(WORK TO COMPLETE): Reproduce verbatim the portion of the passage on the 15% withholding from "At closing, the" up to and including "have to file.".

# QUOTED TEXT start

At closing, the 15% withholding is taken out of the proceeds due to the seller. The 15% withholding must be sent to the IRS within 20 days after closing if no reduction is applied for. If an application has been filed to reduce the withholding, the 15% is withheld, but the funds are held in escrow, and will be until the IRS issues a withholding certificate. The reduced withholding amount must be sent to the IRS within 20 days after the date of the withholding certificate. This amount is sent to the IRS using Forms 8288 and 8288-A.
If a Foreign Person sells Florida real estate at a loss, and obtains a 0-withholding certificate, do they still have to file a US tax return reporting the sale?
Yes, they do. Just because they have the certificate doesn’t mean they don’t have to file.

# QUOTED TEXT end
# DATA SEGMENT start

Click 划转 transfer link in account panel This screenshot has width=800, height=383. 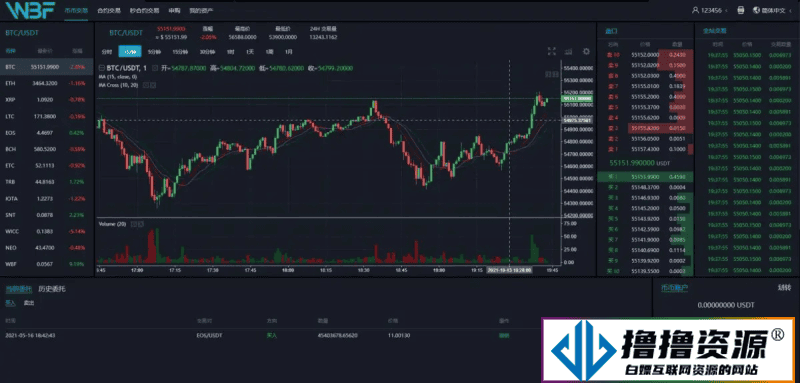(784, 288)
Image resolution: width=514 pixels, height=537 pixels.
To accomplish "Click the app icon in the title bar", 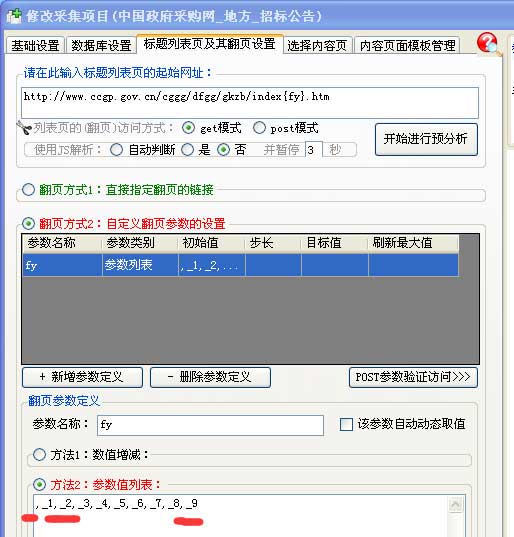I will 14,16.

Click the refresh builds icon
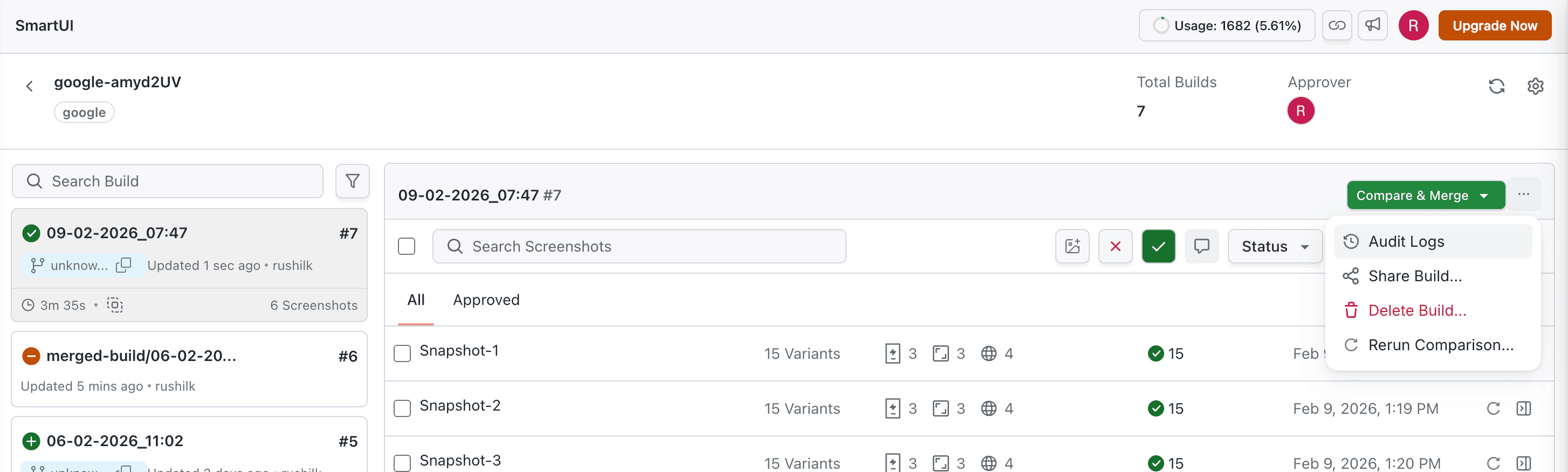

# DATA SEGMENT end

(SOLVED PROBLEM):
At closing, the 15% withholding is taken out of the proceeds due to the seller. The 15% withholding must be sent to the IRS within 20 days after closing if no reduction is applied for. If an application has been filed to reduce the withholding, the 15% is withheld, but the funds are held in escrow, and will be until the IRS issues a withholding certificate. The reduced withholding amount must be sent to the IRS within 20 days after the date of the withholding certificate. This amount is sent to the IRS using Forms 8288 and 8288-A.
If a Foreign Person sells Florida real estate at a loss, and obtains a 0-withholding certificate, do they still have to file a US tax return reporting the sale?
Yes, they do. Just because they have the certificate doesn’t mean they don’t have to file.